Non proprio un volto nuovo. Ex ministro della Salute, guida la compagnia petrolifera statale Saudi Aramco dal 2009, prima come amministratore delegato, poi come presidente.

Ma certo una novità dopo Ali al-Naimi, l’ormai ex ministro del petrolio che per vent’anni ha elaborato le strategie energetiche del regno.

L’analista Graham Griffiths sottolinea che al-Falih era già nella squadra che ha deciso l’attuale linea in materia di petrolio. “La sua nomina – dice – è una scelta all’insegna della continuità”.

Pochi si aspettano che il nuovo ministro del petrolio rivoluzionerà la strategia sulle quote di produzione, responsabile del calo vertiginoso dei prezzi del greggio.

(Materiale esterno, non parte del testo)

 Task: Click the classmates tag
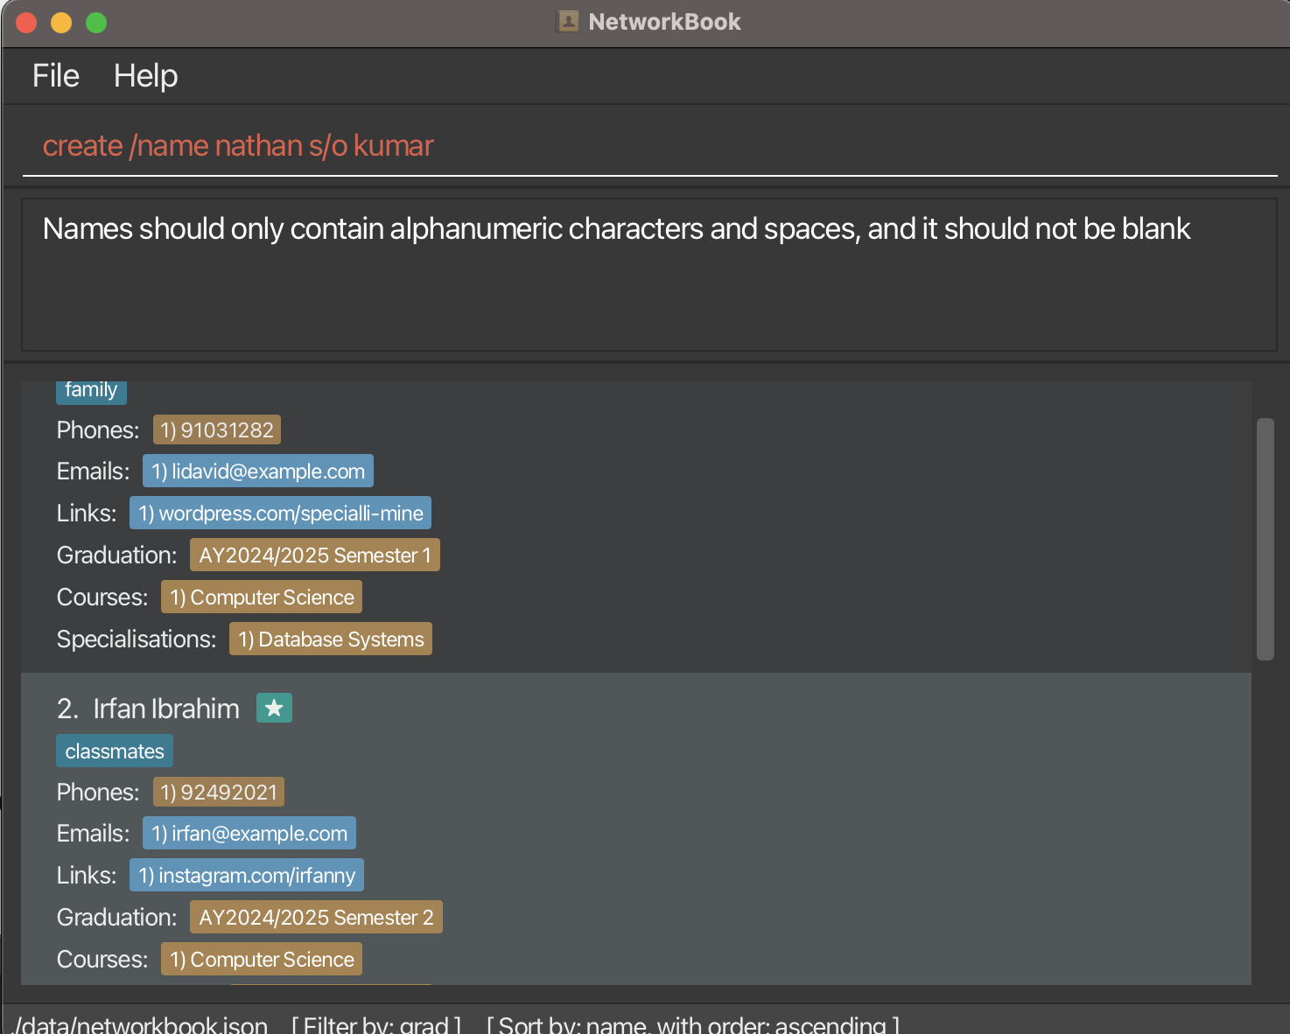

Ma è a lui che spetterà realizzare l’idea di politica energetica svelata alcune settimane fa da Mohammed bin Salman, figlio del re e vice principe ereditario.

“Infatti – fa notare Griffiths – il ministero di al-Falih, che ora si chiama dell’energia e delle risorse minerarie, avrà competenze molto più vaste: non più solo sul petrolio, ma anche su altri settori, come ad esempio quello elettrico”.

Primo esportatore di petrolio al mondo, l’Arabia Saudita punta a diversificare la propria economia. E i bassi prezzi del greggio sono un incentivo.

Così la pensa il principe Salman che, con la nomina di al-Falih, ha solo iniziato a scoprire le carte.